There are a few things I've read about Microsoft's strategy that are very troubling to me.

For example I read a Microsoft's recommendations for new system requirements to manufacturers. There were things in there about not allowing internal upgrades that seem a extremely constraining. I'd link to the article on zdnet but don't have it on this computer (perhaps someone else might be able to do that.)

For another example I read that Microsoft is artificially impairing the quality of MP3's in their MediaPlayer to act as an incentive to push their own, more secure format. This is another example of backwards thinking. Does Microsoft really think people are going to dump their investment in MP3 players and equipment and jump ship to Microsoft's format because MP3's play worse with MS's own built-in Mediaplayer?
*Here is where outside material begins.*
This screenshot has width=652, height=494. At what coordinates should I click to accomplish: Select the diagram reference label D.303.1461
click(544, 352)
It is too late to close this barn door. MP3 format is out and the best the industry can do is try to add on some type of MP3 macrovision type scheme to hardware and software players to reduce the convenience of copying.

In light of Microsoft's current, perilous legal situation, they should be bending over backwards to not look like a Goliath that is using its position to wield it's mandates on consumers.

Danny

Lorena wrote:

Daniel Lauring wrote:

If people think they will need to buy a new full priced copy of
Windows for each machine they have laying around they will
seriously think twice about buying a new machine or keeping old
machines in service. The cost of ownership is too high.
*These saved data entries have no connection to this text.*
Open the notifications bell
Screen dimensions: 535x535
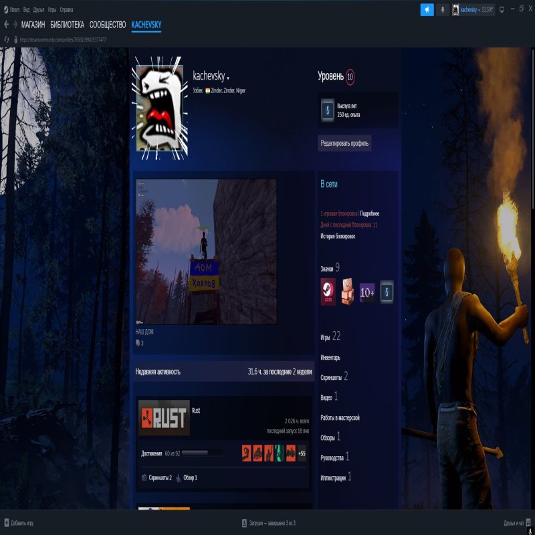[x=442, y=9]
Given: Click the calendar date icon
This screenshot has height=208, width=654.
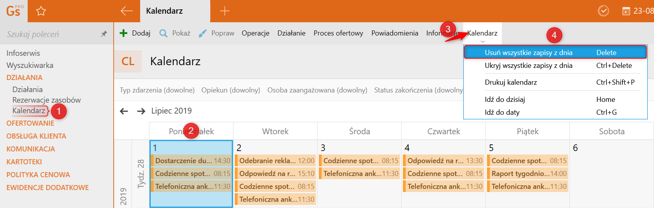Looking at the screenshot, I should 626,11.
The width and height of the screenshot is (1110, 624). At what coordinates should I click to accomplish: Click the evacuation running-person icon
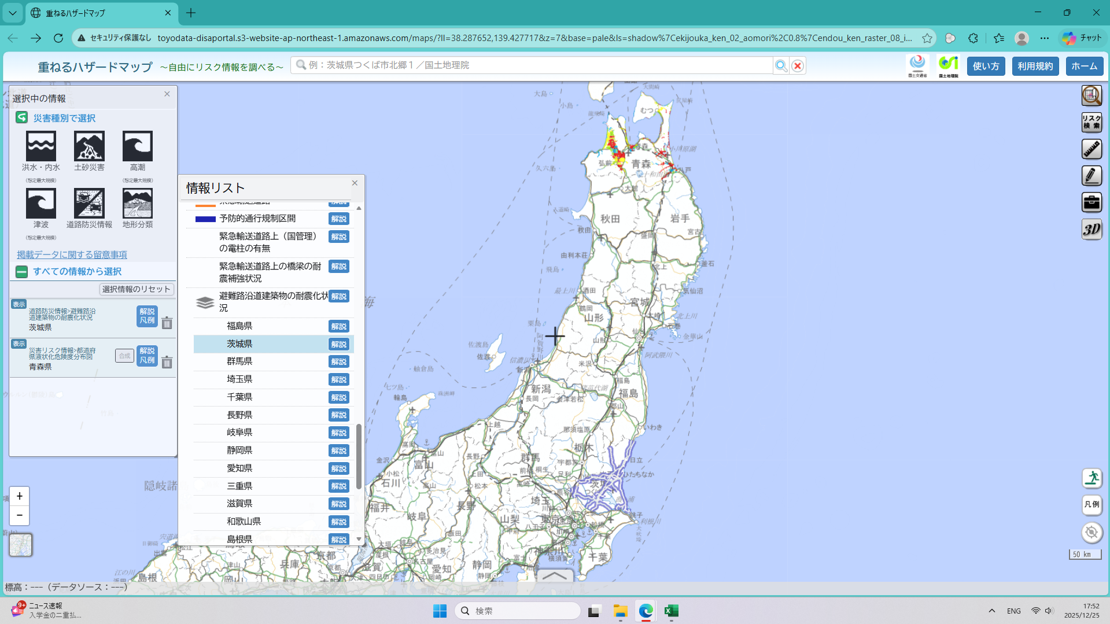[x=1091, y=478]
But, if it were only to cost, say $10 dollars, to use Windows on a
second machine, you'd have a lot more chance of bringing people to
the table. Now when a customer goes to the store to buy that new
copy of Windows he might consider paying $20 dollars more for the
right to install it on the other two machines he has in his house.

I also feel very strongly, with my own innate sense of fairness,
that the solution Microsoft has chosen for Windows XP is not fair
to customers with multiple machines...cutomers that have been loyal
to Microsoft for years and have provided Billions and Billions of
dollars of revenue to Microsoft.

If Microsoft thinks they can drive against popular opinion by the
shear force of their size and inertia, they need to take a history
lesson and look back at Sony's Betamax, IBM's personal PC, or
closer still, CP/M....or a hundred other cases in history.
Software companies, if anything, have even more fragile positions.

Good luck,
Danny

Danny,

Thanks so much for expressing so very well the concerns of a great
majority of XP potential users. I am extremely sensitive to the
copyright issues raised by Rick and believe strongly that piracy
must be contained. However, I agree with you that Microsoft's
approach will only hurt consumers like you and me and ultimately
Microsoft's bottom line. Unfortunately, piracy will continue
unchecked. I wonder how many users would suddenly feel justified
in obtaining pirated copies of XP?

While I wold love to upgrade to XP to replace my very unstable
Win98, I will balk at having to buy multiple copies of XP to
install in my home computers. Rick, I am more than happy to pay
Microsoft a licensing fee for that priviledge. Fairness and
convenience to the law-abiding consumer should be paramount in
Microsoft's strategy and not at all inconsistent with its ability
to protect its products from illegal use.